Text shown
§ §

Clarence Thomas goes 5 years without speaking during arguments

Supreme Court Justice Clarence Thomas, his wife Virginia, and someone with a neck

Come Tuesday, Clarence Thomas will have passed five years on the Supreme Court without asking a question or offering his opinion during oral arguments. That’s unusual. According to the New York Times, “in the 20 years that ended in 2008,* the justices asked an average of 133 questions per hourlong argument, up from about 100 in the 15 years before that.” Antonin Scalia has been known to interrupt petitioners to read aloud from Garfield. Yet Thomas, described as “gregarious” in his personal life, has not spoken from the bench—except to read prepared statements of majority opinion—since 2006. In addition to pointing out the fundamental inadequacies of the nickname “Silent Clar,” such long reticence begs a question: why?

According to Thomas himself, it’s because he has a funny voice. Seriously. In his memoir, he recalls being teased about his rural Georgia accent and says he never asked questions during law school classes. One would think Thomas might let go of certain childhood anxieties after becoming a justice of the Supreme Court but, as a black man married to a white woman named “Virginia,” he probably learned early that certain people don’t give a crap what you’ve accomplished.

Thomas also seems to find a certain degree of, uh, tedium in his office. The Times article describes his manner in court as “leaning back in his chair, staring at the ceiling, rubbing his eyes, whispering to Justice Stephen G. Breyer, consulting papers and looking a little irritated and a little bored.” To hear Thomas tell it, this whole Supreme Court thing can be more trouble than it’s worth. “I tend to be morose sometimes,” the Times quotes him as saying to the winners of a high school essay contest in 2009. “There are some cases that will drive you to your knees.”

Then he added, “no homo,” before winking and asking if anyone wanted a Coke. This brings us to another possibility, which is that someone once told Clarence Thomas to try keeping his mouth shut. He became famous at almost the exact same moment he became famously accused of sexual harassment, and to this day his name is linked with Anita Hill’s in the popular consciousness, albeit maybe not with perfect recall.

§ §

Stored rows
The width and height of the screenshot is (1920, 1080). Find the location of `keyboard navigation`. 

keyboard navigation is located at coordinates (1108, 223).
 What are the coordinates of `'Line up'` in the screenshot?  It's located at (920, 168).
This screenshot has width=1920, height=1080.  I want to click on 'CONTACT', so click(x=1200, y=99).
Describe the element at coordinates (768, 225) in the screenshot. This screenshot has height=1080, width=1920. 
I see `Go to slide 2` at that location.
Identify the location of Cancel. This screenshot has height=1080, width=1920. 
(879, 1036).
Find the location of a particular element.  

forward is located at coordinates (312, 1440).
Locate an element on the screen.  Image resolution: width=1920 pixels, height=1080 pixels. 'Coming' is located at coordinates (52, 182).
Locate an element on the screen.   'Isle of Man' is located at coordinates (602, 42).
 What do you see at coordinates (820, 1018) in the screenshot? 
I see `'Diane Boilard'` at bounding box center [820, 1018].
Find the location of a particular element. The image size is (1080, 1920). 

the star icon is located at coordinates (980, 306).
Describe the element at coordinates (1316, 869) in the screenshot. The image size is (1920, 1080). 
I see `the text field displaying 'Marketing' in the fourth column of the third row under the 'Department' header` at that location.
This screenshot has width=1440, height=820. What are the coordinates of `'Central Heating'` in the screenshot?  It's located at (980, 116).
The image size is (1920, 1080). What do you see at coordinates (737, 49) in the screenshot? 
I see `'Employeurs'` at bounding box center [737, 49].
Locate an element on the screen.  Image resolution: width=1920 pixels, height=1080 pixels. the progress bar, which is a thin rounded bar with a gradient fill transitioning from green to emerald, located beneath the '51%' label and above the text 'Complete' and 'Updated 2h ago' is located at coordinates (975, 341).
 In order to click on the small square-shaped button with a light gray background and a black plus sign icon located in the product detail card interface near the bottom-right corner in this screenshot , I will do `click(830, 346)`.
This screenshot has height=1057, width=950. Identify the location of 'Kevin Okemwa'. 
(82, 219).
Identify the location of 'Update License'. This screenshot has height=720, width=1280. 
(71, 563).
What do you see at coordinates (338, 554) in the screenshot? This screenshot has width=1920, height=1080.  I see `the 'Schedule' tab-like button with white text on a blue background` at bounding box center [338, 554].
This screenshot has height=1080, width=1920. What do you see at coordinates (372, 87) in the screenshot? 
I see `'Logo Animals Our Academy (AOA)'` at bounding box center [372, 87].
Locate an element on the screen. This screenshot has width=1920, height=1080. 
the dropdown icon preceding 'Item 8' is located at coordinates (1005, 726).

§ §

Required actions
a - Report every line of the entries above that contains the string "location".
b - Continue the article above on Clarence Thomas's silence during oral arguments, starting where it stops.

Answers to the exercise
a -
The width and height of the screenshot is (1920, 1080). Find the location of `keyboard navigation`. 
I see `Go to slide 2` at that location.
Identify the location of Cancel. This screenshot has height=1080, width=1920. 
Find the location of a particular element.  
Find the location of a particular element. The image size is (1080, 1920). 
I see `the text field displaying 'Marketing' in the fourth column of the third row under the 'Department' header` at that location.
This screenshot has height=1057, width=950. Identify the location of 'Kevin Okemwa'. 
Identify the location of 'Update License'. This screenshot has height=720, width=1280. 

b -
Thomas was confirmed by the Senate in a narrow 52-48 vote. Presumably, that required some deal-making, and the makers of said deals likely made it clear that, even if it seemed totally funny and relevant to the topic at hand, Thomas would be expected not to talk about his dick and animal pornography from the Supreme Court. As a man who withstood a powerful challenge to his confirmation with the support of powerful friends, Thomas just may have been told to shut up and vote.

That’s an ugly idea that has been borne out by certain events. For example, Thomas happened to sit on the Court that called the 2000 presidential election in favor of George W. Bush, who happened to be the son of the President who appointed him. His wife, in addition to saying crazy shit to Anita Hill’s answering machine, has broken with tradition by being publicly active in conservative causes. And then there’s Monday’s news that Thomas may have lied about the extent of his participation in a “retreat for wealthy conservatives” three years ago.

The revelation that the Federalist Society reimbursed Thomas for his “brief drop-by” at the Koch brothers’ event in Palm Springs by paying for four days of transportation, meals and accommodations suggests two equally unpleasant possibilities. Either a prominent conservative legal group reimbursed Thomas for a bunch of money he didn’t spend, or the Supreme Court justice spent four days at a retreat for wealthy conservatives.

Neither scenario speaks well of Thomas’s juridical objectivity. The cause remains unclear, but the effect is that we have a Supreme Court justice who is at least indirectly connected to conservative political activism, almost always votes conservative, and never participates in arguments. Maybe it’s because he’s embarrassed about his voice and wants to give his petitioners the respectful audience they deserve. Or maybe it’s because he’s already made up his mind.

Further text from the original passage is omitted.